(Stored data entries)
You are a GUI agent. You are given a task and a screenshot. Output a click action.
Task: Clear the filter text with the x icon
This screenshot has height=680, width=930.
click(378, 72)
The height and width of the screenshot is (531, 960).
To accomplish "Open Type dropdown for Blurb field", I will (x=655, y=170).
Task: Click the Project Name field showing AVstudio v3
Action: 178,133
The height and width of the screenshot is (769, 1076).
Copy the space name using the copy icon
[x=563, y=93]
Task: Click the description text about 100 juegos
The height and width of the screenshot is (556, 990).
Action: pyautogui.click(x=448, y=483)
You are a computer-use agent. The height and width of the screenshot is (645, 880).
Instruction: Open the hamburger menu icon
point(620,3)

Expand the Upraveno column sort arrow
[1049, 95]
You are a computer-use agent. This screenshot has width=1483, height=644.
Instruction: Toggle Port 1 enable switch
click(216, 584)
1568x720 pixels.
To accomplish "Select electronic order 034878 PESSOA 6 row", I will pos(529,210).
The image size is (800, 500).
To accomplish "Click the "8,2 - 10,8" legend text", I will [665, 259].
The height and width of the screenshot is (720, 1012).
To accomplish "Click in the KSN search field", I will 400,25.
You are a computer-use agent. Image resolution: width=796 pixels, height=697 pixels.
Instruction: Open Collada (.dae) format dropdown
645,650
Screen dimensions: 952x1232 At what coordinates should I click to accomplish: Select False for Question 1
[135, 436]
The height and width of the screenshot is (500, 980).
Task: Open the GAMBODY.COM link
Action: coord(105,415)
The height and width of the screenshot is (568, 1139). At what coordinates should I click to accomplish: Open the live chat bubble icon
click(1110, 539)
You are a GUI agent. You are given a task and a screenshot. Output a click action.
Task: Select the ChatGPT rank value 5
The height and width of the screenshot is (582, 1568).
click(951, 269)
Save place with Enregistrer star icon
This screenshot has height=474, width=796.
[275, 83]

§ Problem to solve: Print each entry above exactly as given.

§ Response box:
You are a GUI agent. You are given a task and a screenshot. Output a click action.
Task: Clear the filter text with the x icon
This screenshot has height=680, width=930.
click(378, 72)
The height and width of the screenshot is (531, 960).
To accomplish "Open Type dropdown for Blurb field", I will (x=655, y=170).
Task: Click the Project Name field showing AVstudio v3
Action: 178,133
The height and width of the screenshot is (769, 1076).
Copy the space name using the copy icon
[x=563, y=93]
Task: Click the description text about 100 juegos
The height and width of the screenshot is (556, 990).
Action: pyautogui.click(x=448, y=483)
You are a computer-use agent. The height and width of the screenshot is (645, 880).
Instruction: Open the hamburger menu icon
point(620,3)

Expand the Upraveno column sort arrow
[1049, 95]
You are a computer-use agent. This screenshot has width=1483, height=644.
Instruction: Toggle Port 1 enable switch
click(216, 584)
1568x720 pixels.
To accomplish "Select electronic order 034878 PESSOA 6 row", I will pos(529,210).
The image size is (800, 500).
To accomplish "Click the "8,2 - 10,8" legend text", I will [665, 259].
The height and width of the screenshot is (720, 1012).
To accomplish "Click in the KSN search field", I will 400,25.
You are a computer-use agent. Image resolution: width=796 pixels, height=697 pixels.
Instruction: Open Collada (.dae) format dropdown
645,650
Screen dimensions: 952x1232 At what coordinates should I click to accomplish: Select False for Question 1
[135, 436]
The height and width of the screenshot is (500, 980).
Task: Open the GAMBODY.COM link
Action: coord(105,415)
The height and width of the screenshot is (568, 1139). At what coordinates should I click to accomplish: Open the live chat bubble icon
click(1110, 539)
You are a GUI agent. You are given a task and a screenshot. Output a click action.
Task: Select the ChatGPT rank value 5
The height and width of the screenshot is (582, 1568).
click(951, 269)
Save place with Enregistrer star icon
This screenshot has height=474, width=796.
[275, 83]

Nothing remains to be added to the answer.